Now, granted, I still do need to rest. This is not a substitute for sleep or rest or anything like that. I still need to get to bed at a decent hour — didn’t do so great last night: I ate some ice cream and checked Facebook before I went to bed and ended up laughing hilariously for half an hour over something that struck me as incredibly funny. What’s more, I composed whole essays in my mind about this photo I saw, and in my mind I was already going on a speaking tour to discuss the socio-cultural ramifications of the lessons we can learn from that photo.

All this, in the wee hours of the morning – not at all helpful for my sleeping.

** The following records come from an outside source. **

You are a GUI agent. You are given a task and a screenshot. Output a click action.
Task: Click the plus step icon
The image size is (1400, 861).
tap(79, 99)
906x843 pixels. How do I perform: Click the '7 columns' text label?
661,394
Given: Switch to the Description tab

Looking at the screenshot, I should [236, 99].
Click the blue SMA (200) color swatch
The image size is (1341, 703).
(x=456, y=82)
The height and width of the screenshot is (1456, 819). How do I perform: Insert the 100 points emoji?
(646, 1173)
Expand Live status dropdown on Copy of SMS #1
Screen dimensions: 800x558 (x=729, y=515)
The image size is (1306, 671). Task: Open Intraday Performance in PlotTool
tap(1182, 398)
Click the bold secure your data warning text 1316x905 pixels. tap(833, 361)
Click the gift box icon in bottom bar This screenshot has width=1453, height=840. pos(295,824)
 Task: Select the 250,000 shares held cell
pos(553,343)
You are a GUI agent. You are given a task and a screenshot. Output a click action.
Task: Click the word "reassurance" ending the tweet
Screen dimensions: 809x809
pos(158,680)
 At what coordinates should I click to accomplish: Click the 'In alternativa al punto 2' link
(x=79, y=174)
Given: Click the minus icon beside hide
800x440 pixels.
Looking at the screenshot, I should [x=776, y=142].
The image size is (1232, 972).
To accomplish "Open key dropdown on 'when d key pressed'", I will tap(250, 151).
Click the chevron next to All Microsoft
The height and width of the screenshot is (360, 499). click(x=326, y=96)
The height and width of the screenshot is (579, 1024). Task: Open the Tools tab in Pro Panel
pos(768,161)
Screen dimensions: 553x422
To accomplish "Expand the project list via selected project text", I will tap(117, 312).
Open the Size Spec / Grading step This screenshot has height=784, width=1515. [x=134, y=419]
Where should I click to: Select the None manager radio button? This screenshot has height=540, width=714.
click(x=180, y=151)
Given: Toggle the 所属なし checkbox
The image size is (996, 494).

But back to the topic — I do need to keep on top of my sleep, but I have my backup plan that takes the pressure off me, in the case I don’t get enough sleep and I’m feeling behind. My body will more than make up for what I’m missing in sleep, with a combination of adrenaline and all the other biochemical substances that spur me to action. I might not be as cognitively sharp as I could be, but I’ll definitely have the energy to just keep going, no matter what. And I’ll have the resources to observe and learn and adapt, even when I’m tired. Of that, I can be sure.

Because my body has adapted that way. And I can take advantage of that adaptation.

Again, like I said, this is not a substitute for good sleep. But it is Plan B, for those times when I’m running low on energy. Our systems are built to self-sustain, and we rarely push ourselves to our true limits. Few of us even make the effort to find out, what all we’re capable of. And I’ve been using poor sleep as an excuse to do just that. I can bitch and complain about other people being lazy, but it could be that they are laboring under the same kinds of mis-perceptions that I was — that something innate to us is limiting us and holding us back, and there’s no point in actually moving on and doing anything, because we are so fundamentally flawed. Broken. Damaged. Worthless.

It’s not true, of course, but that’s what we tell ourselves. Until and unless someone else comes along who’s even worse off than us, and we see that they’re actually doing something with their life. Until and unless we take a long, hard look at ourselves, take a step back to see things for how they really are, and then make the necessary adjustments to do better… to live better… to be better.

So there it is. Sleep is good. Sleep is great. But I have a backup plan for when I don’t get enough. I don’t have to let fatigue stop me. I can just keep going. I might feel like crap and not be 100%, but I can at least keep going, lose myself in my work, and find something about myself I never knew was there before.